# Exercise prompt
Rewrite the stretch from the line containing "Task: Open the settings gear icon in sidebar" through the line containing "click(x=476, y=61)", switching each "Instruction" to "Goal" and leaving everything else unchanged.

Saved data entries:
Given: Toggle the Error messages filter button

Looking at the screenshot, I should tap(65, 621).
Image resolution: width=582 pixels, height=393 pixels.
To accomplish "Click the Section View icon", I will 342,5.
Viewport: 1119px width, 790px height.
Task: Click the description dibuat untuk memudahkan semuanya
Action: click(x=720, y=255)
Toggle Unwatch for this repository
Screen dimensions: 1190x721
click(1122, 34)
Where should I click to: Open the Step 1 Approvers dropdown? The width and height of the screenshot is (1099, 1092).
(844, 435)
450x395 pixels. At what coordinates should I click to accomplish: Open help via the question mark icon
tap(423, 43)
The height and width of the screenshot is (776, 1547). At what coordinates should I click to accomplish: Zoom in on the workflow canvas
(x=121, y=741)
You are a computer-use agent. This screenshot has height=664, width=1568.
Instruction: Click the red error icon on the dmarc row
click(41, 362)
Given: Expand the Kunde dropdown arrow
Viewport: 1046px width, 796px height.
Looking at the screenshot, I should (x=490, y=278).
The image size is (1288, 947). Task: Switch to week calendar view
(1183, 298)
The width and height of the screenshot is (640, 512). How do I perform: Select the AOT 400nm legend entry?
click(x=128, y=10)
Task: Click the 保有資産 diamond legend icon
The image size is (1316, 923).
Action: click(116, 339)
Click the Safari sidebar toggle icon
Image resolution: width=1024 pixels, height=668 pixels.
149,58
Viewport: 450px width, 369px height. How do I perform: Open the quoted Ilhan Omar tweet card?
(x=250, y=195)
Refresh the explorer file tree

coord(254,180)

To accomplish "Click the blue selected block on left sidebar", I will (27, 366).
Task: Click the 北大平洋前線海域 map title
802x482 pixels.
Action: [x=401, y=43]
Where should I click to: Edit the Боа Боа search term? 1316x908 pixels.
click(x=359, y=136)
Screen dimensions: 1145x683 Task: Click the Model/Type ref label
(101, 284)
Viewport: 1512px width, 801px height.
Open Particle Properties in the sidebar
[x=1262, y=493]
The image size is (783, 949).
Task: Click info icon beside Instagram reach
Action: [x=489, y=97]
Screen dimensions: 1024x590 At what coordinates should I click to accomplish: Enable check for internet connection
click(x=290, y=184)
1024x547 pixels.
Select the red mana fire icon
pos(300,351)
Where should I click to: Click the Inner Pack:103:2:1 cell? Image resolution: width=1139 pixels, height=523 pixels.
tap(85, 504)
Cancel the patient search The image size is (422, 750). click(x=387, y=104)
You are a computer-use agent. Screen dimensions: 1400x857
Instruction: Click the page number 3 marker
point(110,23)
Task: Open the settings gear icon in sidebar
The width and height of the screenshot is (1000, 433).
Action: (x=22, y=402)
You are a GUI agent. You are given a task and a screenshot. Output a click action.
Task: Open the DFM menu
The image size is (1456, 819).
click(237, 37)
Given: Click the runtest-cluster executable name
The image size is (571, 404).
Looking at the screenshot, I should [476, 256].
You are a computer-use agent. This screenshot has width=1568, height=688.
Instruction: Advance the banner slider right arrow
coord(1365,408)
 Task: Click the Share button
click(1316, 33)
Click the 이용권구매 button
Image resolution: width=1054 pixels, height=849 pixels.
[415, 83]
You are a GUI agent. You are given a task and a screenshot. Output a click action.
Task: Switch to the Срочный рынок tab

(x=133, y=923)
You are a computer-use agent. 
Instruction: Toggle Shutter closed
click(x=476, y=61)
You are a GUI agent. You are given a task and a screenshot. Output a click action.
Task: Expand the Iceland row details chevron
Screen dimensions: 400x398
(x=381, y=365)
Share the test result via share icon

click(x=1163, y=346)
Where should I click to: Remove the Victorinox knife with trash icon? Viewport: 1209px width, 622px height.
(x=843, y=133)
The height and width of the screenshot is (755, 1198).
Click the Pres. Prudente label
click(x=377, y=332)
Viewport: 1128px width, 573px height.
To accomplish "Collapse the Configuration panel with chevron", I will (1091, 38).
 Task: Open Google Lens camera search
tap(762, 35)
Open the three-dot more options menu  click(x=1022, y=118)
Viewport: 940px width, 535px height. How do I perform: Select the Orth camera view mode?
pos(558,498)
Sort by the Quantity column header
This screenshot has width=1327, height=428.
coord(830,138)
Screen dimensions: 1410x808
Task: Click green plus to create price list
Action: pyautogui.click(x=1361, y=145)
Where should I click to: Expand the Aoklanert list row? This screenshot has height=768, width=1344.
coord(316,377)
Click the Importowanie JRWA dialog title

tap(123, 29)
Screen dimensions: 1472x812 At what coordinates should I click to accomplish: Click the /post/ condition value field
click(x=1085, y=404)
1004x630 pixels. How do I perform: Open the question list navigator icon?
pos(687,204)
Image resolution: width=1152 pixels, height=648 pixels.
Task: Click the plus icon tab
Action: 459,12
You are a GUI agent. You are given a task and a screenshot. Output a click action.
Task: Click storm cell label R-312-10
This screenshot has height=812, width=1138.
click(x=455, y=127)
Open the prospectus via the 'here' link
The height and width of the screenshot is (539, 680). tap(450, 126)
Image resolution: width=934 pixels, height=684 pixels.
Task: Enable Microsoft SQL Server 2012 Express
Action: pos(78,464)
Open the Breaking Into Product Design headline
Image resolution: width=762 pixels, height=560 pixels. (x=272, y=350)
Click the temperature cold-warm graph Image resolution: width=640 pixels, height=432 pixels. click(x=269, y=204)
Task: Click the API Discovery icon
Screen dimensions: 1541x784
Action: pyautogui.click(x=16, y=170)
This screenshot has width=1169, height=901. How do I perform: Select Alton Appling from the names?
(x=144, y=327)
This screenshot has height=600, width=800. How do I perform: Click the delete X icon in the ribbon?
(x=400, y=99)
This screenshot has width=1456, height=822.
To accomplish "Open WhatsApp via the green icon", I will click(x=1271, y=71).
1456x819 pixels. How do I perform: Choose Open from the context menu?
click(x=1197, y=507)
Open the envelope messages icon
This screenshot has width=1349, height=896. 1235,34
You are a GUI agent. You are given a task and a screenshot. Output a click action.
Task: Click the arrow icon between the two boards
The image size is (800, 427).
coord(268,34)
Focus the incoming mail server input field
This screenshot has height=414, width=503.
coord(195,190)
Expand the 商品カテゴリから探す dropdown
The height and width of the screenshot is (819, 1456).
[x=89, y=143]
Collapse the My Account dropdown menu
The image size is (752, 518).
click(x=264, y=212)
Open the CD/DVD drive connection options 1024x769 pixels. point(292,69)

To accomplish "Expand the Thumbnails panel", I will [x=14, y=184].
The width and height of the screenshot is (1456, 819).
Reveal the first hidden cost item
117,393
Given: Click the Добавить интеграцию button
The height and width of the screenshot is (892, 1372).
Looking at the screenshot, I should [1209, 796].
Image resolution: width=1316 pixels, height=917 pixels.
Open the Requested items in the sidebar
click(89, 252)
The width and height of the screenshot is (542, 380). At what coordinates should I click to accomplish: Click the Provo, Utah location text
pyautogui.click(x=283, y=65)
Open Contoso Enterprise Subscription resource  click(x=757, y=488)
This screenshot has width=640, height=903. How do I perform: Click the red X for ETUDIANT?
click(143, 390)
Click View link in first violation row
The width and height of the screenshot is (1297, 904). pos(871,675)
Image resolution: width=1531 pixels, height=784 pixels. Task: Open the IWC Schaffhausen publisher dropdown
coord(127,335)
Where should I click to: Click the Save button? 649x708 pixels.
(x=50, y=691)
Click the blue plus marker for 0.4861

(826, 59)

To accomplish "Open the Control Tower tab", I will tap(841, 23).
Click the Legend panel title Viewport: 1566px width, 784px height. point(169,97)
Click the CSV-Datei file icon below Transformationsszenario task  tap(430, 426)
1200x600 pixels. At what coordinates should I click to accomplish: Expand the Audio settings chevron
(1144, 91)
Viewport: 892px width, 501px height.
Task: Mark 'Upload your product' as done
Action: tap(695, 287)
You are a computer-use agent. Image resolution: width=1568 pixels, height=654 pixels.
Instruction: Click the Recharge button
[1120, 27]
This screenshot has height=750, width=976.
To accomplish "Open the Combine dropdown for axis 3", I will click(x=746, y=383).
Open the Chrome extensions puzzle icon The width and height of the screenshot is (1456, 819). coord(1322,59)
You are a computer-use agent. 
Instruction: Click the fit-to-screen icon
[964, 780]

# Completed task
Task: Open the settings gear icon in sidebar
The width and height of the screenshot is (1000, 433).
Action: (x=22, y=402)
You are a GUI agent. You are given a task and a screenshot. Output a click action.
Task: Open the DFM menu
The image size is (1456, 819).
click(237, 37)
Given: Click the runtest-cluster executable name
The image size is (571, 404).
Looking at the screenshot, I should [476, 256].
You are a computer-use agent. This screenshot has width=1568, height=688.
Goal: Advance the banner slider right arrow
coord(1365,408)
 Task: Click the Share button
click(1316, 33)
Click the 이용권구매 button
Image resolution: width=1054 pixels, height=849 pixels.
[415, 83]
You are a GUI agent. You are given a task and a screenshot. Output a click action.
Task: Switch to the Срочный рынок tab

(x=133, y=923)
You are a computer-use agent. 
Goal: Toggle Shutter closed
click(x=476, y=61)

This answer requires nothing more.